Hubo un tiempo en que para Juan Manuel de Rosas la vida fue de color Rozas. Sí, pues mucho antes de ser el Restarurador, el caudillo federal y tantas otras etiquetas enciclopedistas, el camino de Rosas se desarrolló bajo las sombras de lo desconocido. Sin embargo, no fue aquel sino la antesala de esa otra senda que, una vez cambiada la “z” por la “s”, este personaje de la historia nacional recorrería a la luz de los libros. ¿Gusta de echarle un vistazo junto a nosotros?
Bombos y platillos
Que nació un 30 de marzo en la casa de su ya difunto abuelo materno –don Clemente López–, allá por 1793. Que dicha casa se erguía en la entonces calle Santa Lucía –actual Sarmiento–, y que fue el niño allí alumbrado el primogénito varón nacido de doña Agustina López de Osornio y el militar León Oritiz de Rozas. Nada extraordinario hasta aquí. A no ser porque el pequeño Rozas no sería un niño más. De hecho, dicen que dicen, desde el pulpero hasta el sastre de la cuadra repartieron la buena nueva a viva voz por las calles de la zona, mientras su orgulloso padre, empilchado de militar y todo, iba entonces en busca del capellán de su batallón para que, dada su condición de eclesiástico, efectuara el inmediato bautizo. Pues… católico y militar, cómo no. Diría, don León Ortiz: ¡hijo e´tigre! Pero lo cierto es que el mote de oveja negra iría a ser el que mejor le cuajara a este pichón rosado.

========================

* Tareas propuestas:
**1)** Edita el fragmento sobre Rosas desde "Hubo un tiempo" hasta "junto a nosotros?", y cambia "caudillo federal" por "jefe federal".
**2)** Indica si cada afirmación coincide con el fragmento sobre Rosas. Responde sí o no y cita las palabras del fragmento que lo deciden.
(a) Rosas nació en la casa de su abuelo paterno.
(b) La calle Santa Lucía corresponde a la actual Sarmiento.
(c) El padre salió a buscar al capellán de su batallón para el bautizo.
Las líneas que vienen a continuación son material aparte y no guardan relación con el fragmento sobre Rosas.

========================

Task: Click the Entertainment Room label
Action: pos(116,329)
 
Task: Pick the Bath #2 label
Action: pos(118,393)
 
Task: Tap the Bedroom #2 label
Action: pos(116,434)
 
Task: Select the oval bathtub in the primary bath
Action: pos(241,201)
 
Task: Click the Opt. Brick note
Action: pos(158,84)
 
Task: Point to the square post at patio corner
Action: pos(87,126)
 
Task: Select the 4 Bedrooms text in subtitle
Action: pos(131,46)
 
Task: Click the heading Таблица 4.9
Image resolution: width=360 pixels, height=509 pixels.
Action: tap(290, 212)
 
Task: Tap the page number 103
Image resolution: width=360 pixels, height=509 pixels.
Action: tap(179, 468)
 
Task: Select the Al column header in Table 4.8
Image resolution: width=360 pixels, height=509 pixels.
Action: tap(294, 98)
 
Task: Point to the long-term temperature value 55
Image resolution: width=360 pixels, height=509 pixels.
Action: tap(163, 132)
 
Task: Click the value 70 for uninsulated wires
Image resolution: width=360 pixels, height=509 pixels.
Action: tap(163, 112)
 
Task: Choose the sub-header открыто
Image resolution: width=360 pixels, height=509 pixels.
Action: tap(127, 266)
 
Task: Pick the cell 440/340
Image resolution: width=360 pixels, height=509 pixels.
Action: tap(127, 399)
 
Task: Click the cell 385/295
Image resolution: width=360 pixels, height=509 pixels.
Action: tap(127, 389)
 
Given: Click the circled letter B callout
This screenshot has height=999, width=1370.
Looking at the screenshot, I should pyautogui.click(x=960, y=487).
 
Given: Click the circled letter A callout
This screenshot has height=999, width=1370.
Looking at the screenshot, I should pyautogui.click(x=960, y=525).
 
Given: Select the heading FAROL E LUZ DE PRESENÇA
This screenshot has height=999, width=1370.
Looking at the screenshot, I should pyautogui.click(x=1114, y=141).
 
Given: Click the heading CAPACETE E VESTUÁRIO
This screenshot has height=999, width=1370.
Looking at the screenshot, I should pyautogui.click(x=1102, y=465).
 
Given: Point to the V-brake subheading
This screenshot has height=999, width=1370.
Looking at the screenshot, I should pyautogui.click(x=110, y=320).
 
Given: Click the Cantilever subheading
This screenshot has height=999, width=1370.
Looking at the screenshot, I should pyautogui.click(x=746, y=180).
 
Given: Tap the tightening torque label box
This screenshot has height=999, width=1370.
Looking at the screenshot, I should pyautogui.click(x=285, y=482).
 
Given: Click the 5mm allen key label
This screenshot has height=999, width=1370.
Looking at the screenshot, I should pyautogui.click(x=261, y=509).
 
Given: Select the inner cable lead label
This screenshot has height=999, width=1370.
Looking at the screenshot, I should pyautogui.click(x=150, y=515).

========================

* Resultados del ejercicio:
**1)**
Hubo un tiempo en que para Juan Manuel de Rosas la vida fue de color Rozas. Sí, pues mucho antes de ser el Restarurador, el jefe federal y tantas otras etiquetas enciclopedistas, el camino de Rosas se desarrolló bajo las sombras de lo desconocido. Sin embargo, no fue aquel sino la antesala de esa otra senda que, una vez cambiada la “z” por la “s”, este personaje de la historia nacional recorrería a la luz de los libros. ¿Gusta de echarle un vistazo junto a nosotros?

**2)**
(a) No: "en la casa de su ya difunto abuelo materno"
(b) Sí: "en la entonces calle Santa Lucía –actual Sarmiento–"
(c) Sí: "iba entonces en busca del capellán de su batallón para que, dada su condición de eclesiástico, efectuara el inmediato bautizo"